Sunday
Aug. 4, 2013
Mutability
We are as clouds that veil the midnight moon;
How restlessly they speed, and gleam, and quiver,
Streaking the darkness radiantly! —yet soon
Night closes round, and they are lost forever:
Or like forgotten lyres, whose dissonant strings
Give various response to each varying blast,
To whose frail frame no second motion brings
One mood or modulation like the last.
We rest.—A dream has power to poison sleep;
We rise.—One wandering thought pollutes the day;
We feel, conceive or reason, laugh or weep;
Embrace fond woe, or cast our cares away:
It is the same!—For, be it joy or sorrow,
The path of its departure still is free:
Man's yesterday may ne'er be like his morrow;
Nought may endure but Mutability.
It's the birthday of the English Romantic poet Percy Bysshe Shelley (books by this author), born in Sussex, England (1792). His father was rich, landed, a member of the aristocracy and of Parliament, and had a huge inheritance set aside for his young son. Shelley went to prestigious English schools and enrolled at Oxford University where he was eventually expelled for writing a pamphlet called "The Necessity of Atheism." His father showed up at the school to intervene on his son's behalf, and Oxford's deans gave Shelley the option of staying at the university if he recanted the views that had gotten him in trouble. He refused to.

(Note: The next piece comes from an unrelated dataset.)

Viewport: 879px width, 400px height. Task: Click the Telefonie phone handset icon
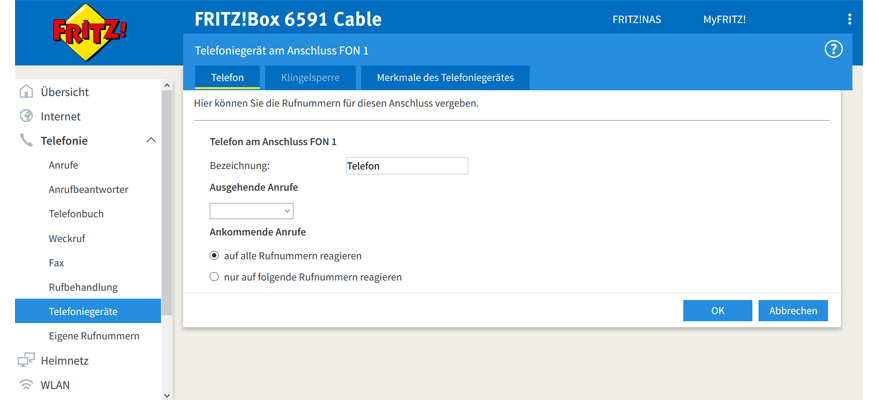pyautogui.click(x=27, y=141)
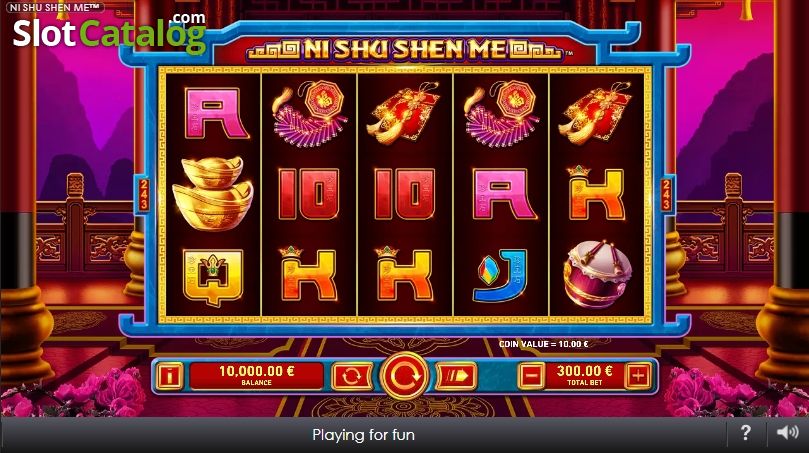This screenshot has width=809, height=453.
Task: Activate the turbo fast-play arrow button
Action: pos(457,376)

Instead, the 19-year-old Shelley eloped to Scotland with a 16-year-old girl, the daughter of an English pub owner. For this, his father disinherited him. He spent time in Ireland trying to get peasants to revolt. His marriage was not a happy one, and he often traveled alone abroad to escape his wife. Three years after his elopement, he abandoned his pregnant wife and their toddler son, and ran off with Mary Wollstonecraft Godwin, who would eventually become his wife, Mary Shelley, and the author of Frankenstein.
The Shelleys befriended the poet Lord Byron and their conversations helped inspire Shelley to write prolific amounts of poetry, including "Adonais," an elegy for his friend John Keats, and "Prometheus Unbound," a drama in verse. A month shy of his 30th birthday, he drowned in his schooner, the Don Juan, which sank in a storm off the coast of Italy. His decomposed, fish-eaten body washed ashore, and because of quarantine laws, it had to be cremated. Shelley's ashes were placed at Rome's Cemetery for Non-Catholic Foreigners, near an ancient pyramid replica and near the grave of his friend, poet John Keats.

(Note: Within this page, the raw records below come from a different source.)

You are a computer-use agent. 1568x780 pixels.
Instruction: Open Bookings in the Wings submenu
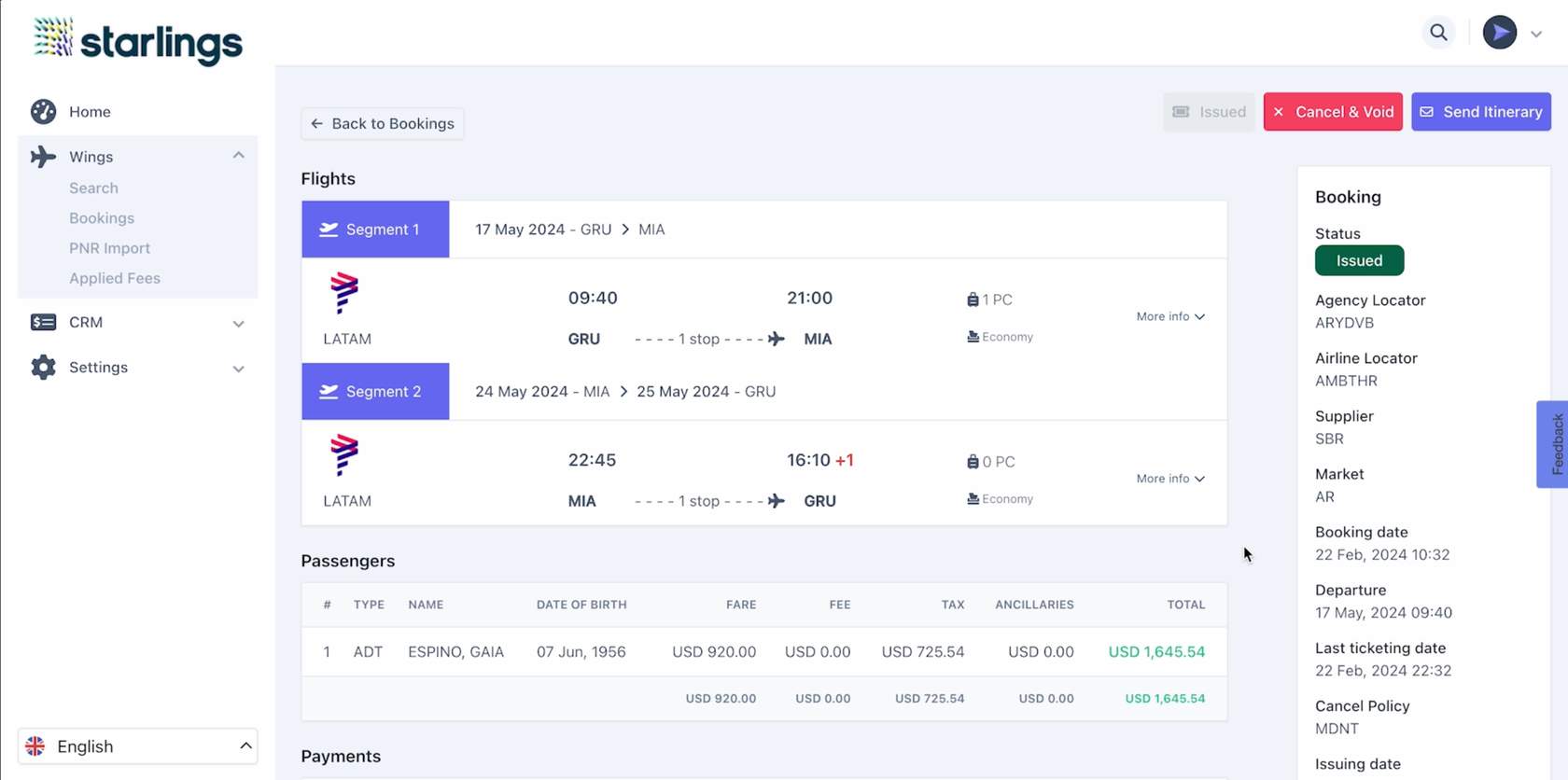pyautogui.click(x=102, y=218)
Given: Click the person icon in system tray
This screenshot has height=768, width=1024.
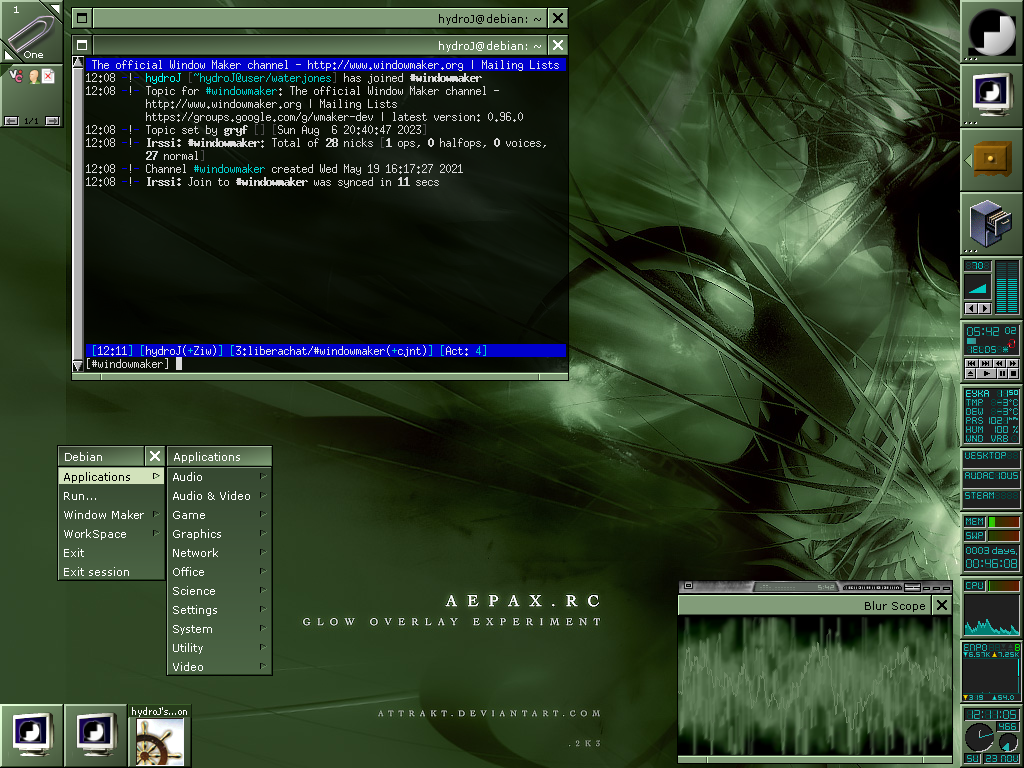Looking at the screenshot, I should coord(32,76).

Percy Shelley said: "Chameleons feed on light and air: Poets' food is love and fame."
It's the birthday of the poet Robert Hayden (books by this author), born Asa Bundy Sheffey in Detroit (1913). When he went to college, W.H. Auden was his mentor. Hayden wrote about the black experience, in such poems as "John Brown's Body" and "Middle Passage," about the slave trade. But during the Black Power movement in the 1960s, he was criticized for his lack of militancy; at a writers' conference in 1966, they called him an "Uncle Tom." Still, he insisted on being known as a poet, not a black poet. He said there's "no such thing as black literature. There's good literature and there's bad. And that's all!"

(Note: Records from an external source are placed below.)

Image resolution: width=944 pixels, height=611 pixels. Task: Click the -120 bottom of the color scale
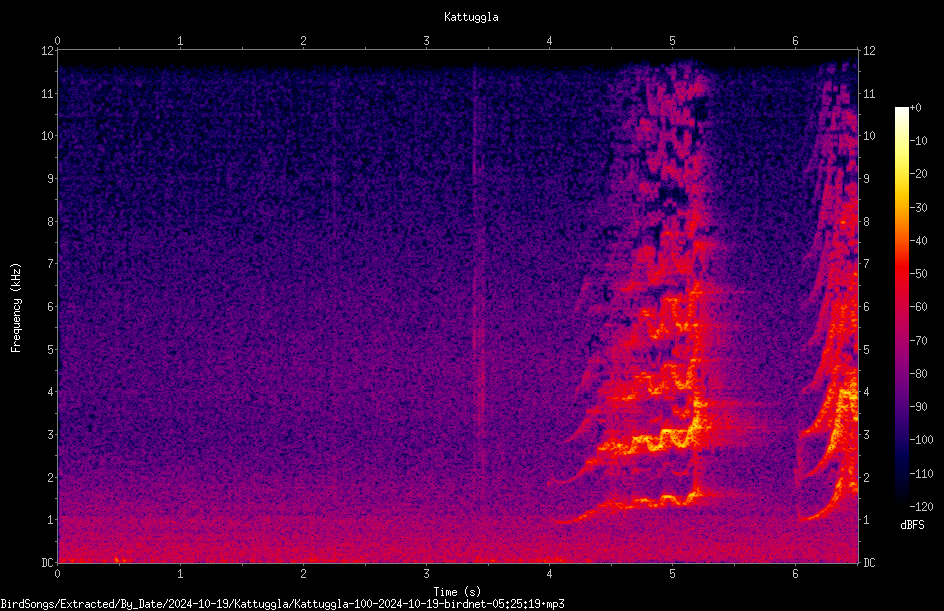921,506
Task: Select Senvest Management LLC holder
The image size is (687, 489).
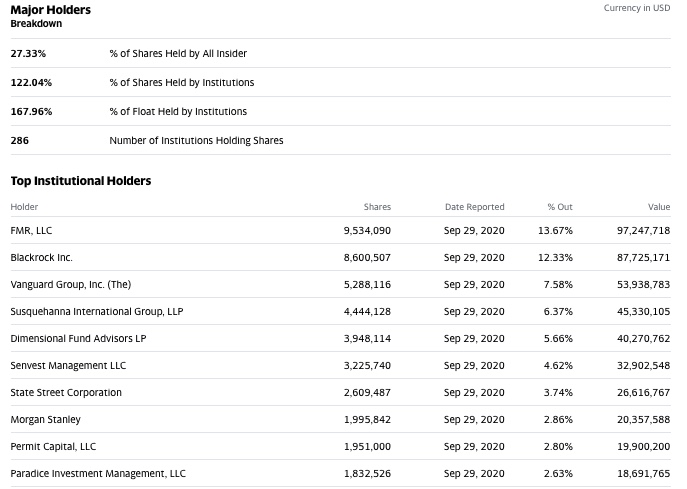Action: 68,366
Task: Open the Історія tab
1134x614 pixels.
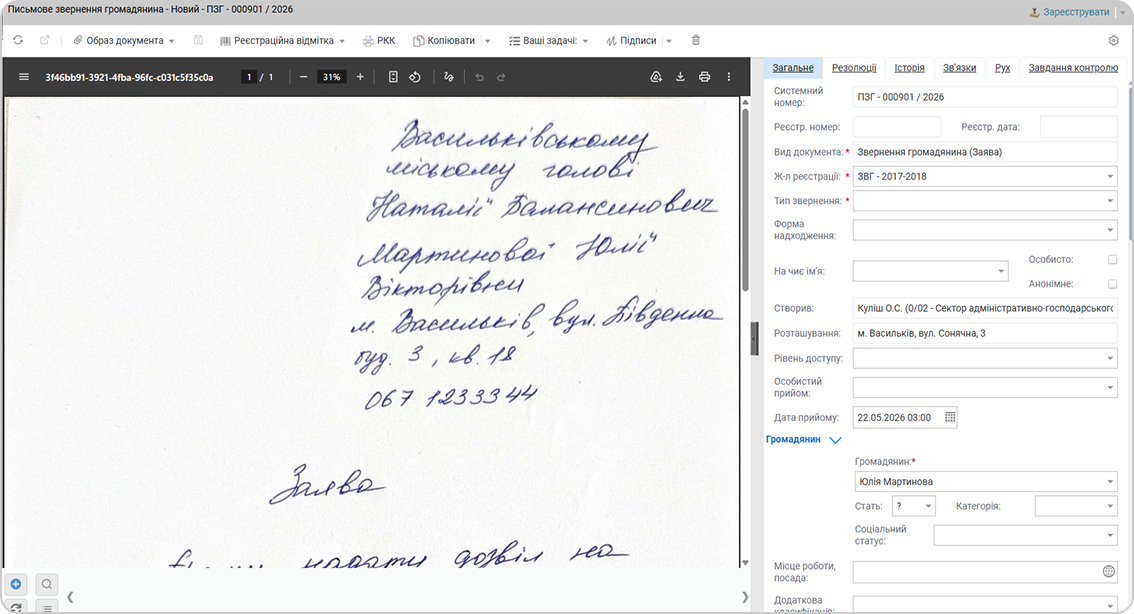Action: [909, 68]
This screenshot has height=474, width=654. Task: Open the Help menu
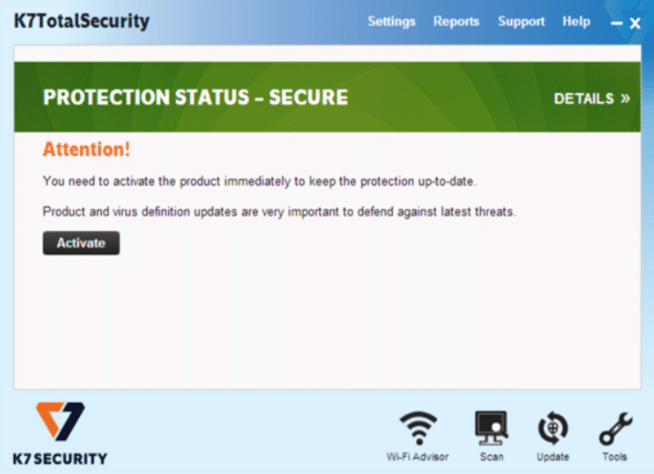click(x=576, y=21)
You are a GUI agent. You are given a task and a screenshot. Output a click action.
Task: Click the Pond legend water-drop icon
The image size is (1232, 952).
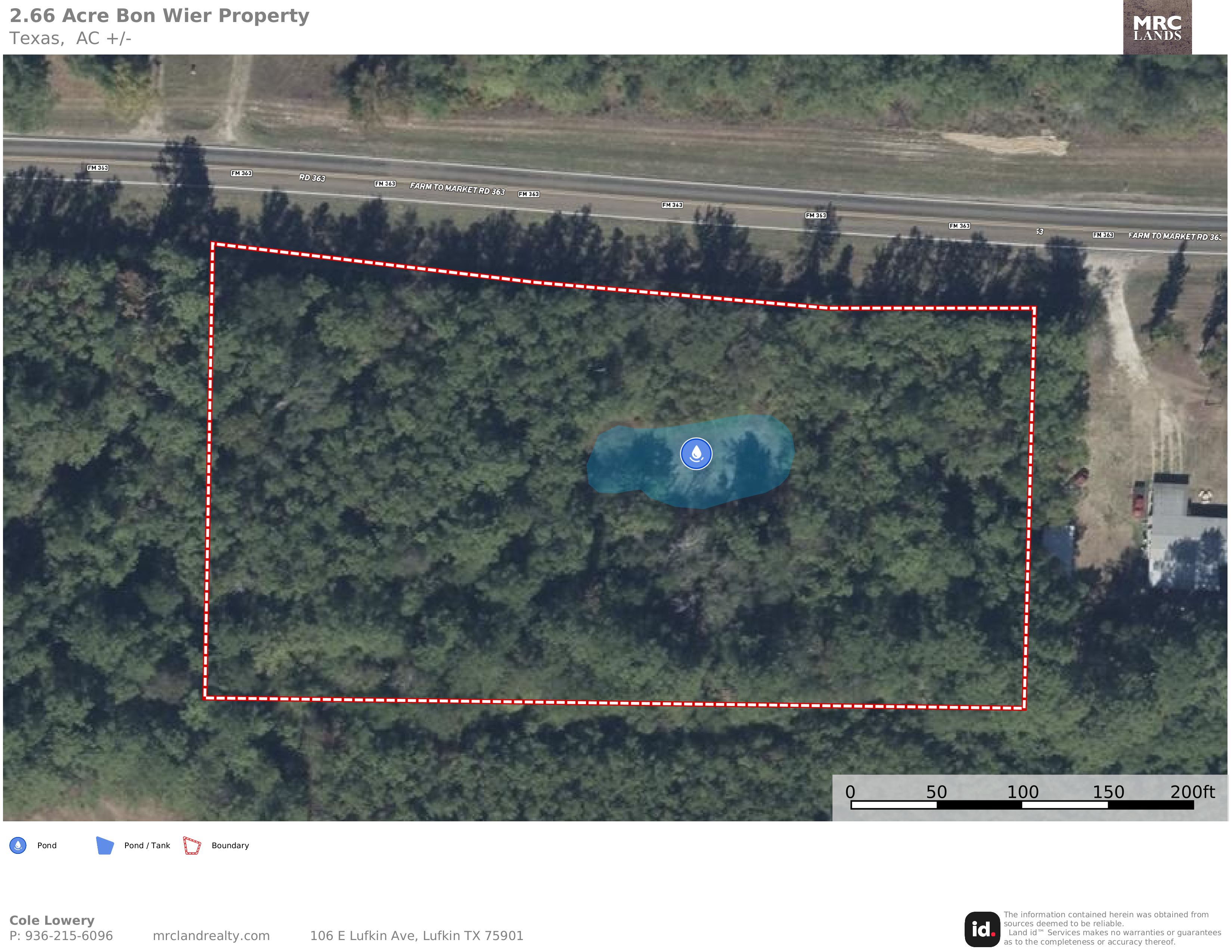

Today is the birthday of President Barack Obama (books by this author), born in Honolulu, Hawaii (1961). He's the author of the New York Times best-selling books Dreams from My Father (1995) and The Audacity of Hope (2006).
It's the birthday of Louis Armstrong, born in the birthplace of American jazz: New Orleans, Louisiana (1901). When asked to define jazz, Louis said: "Man, if you have to ask what it is, you'll never know."